[DOCUMENT SEGMENT]
=-=-=

The idea of failure-obliviousness as a built-in feature of languages is something which the paper is careful to advise against. However, a point I made in the story post is that we've already seen similar failure-obliviousness in some languages, which can have both positive effects (robust programs) and negative ones (unpredictable programs). I think it's interesting to consider that approach from a slightly different angle.

The idea that error handling "should be part of the requirements and design considerations, and this requires individual decisions to be made" is certainly the conventional wisdom. Thorough error handling is one of the less tractable aspects of programming, though, and reaching beyond conventional wisdom in some cases could be fruitful.

Moral Hazard

Where I work, we have millions of lines of C code compiled for the HPUX environment, one that is incredibly forgiving of common memory errors. Needless to say, we're still running increasingly dated HPUX servers at greater cost than the equivalent Linux/x86 counterparts.

In production, moral hazard sometimes equals costly mistake.

=-=-=

[INFORMATION SUPPLIED]
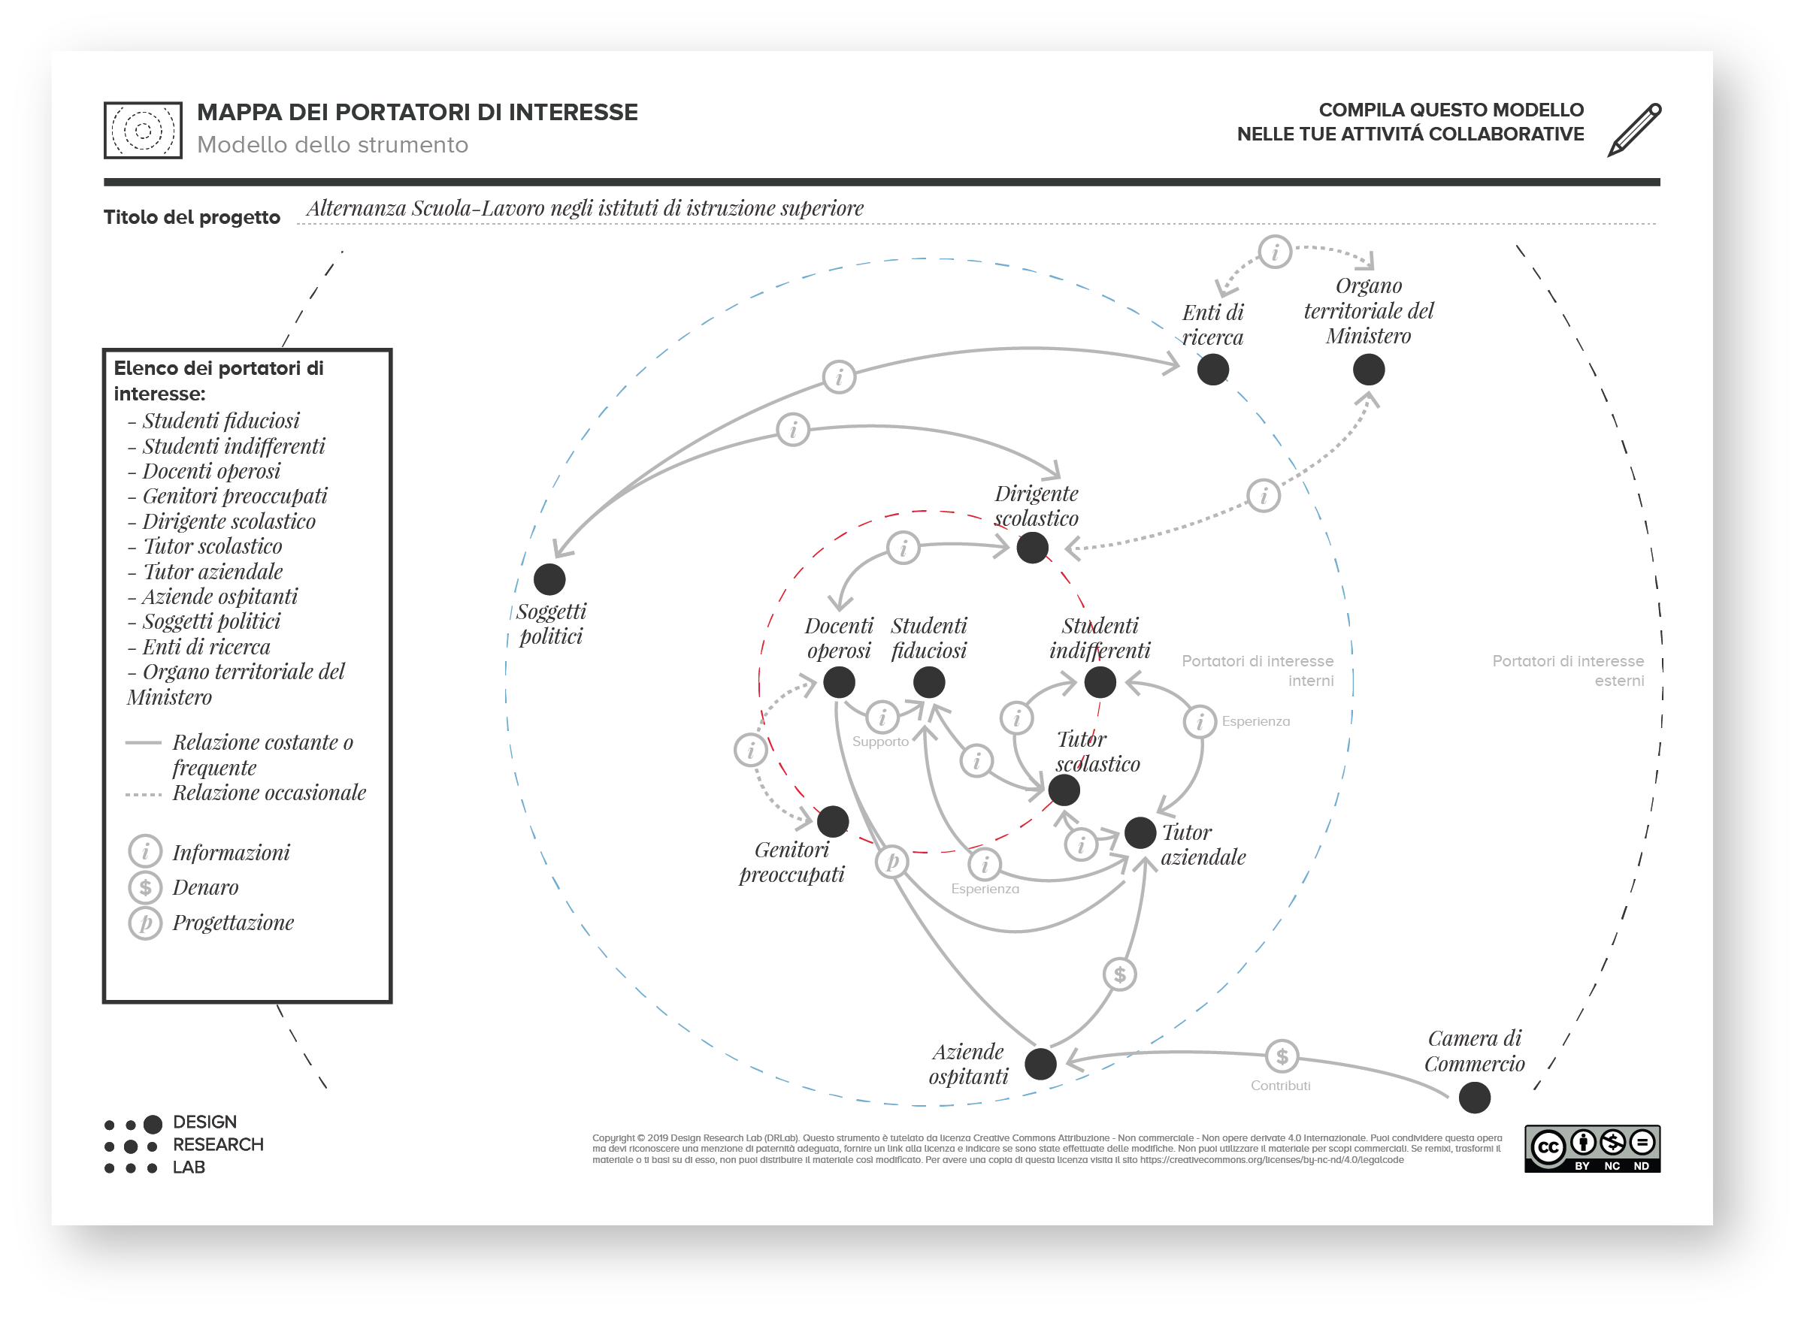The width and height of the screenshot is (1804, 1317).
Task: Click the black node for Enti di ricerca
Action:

=-=-=

[TASK OBJECTIVE]
Reproduce the passage on failure-obliviousness, beginning at the words "The idea that" and stopping after "equivalent Linux/x86 counterparts.", with every occurrence of "HPUX" swapped for "Solaris".

[COMPLETE ANSWER]
The idea that error handling "should be part of the requirements and design considerations, and this requires individual decisions to be made" is certainly the conventional wisdom. Thorough error handling is one of the less tractable aspects of programming, though, and reaching beyond conventional wisdom in some cases could be fruitful.

Moral Hazard

Where I work, we have millions of lines of C code compiled for the Solaris environment, one that is incredibly forgiving of common memory errors. Needless to say, we're still running increasingly dated Solaris servers at greater cost than the equivalent Linux/x86 counterparts.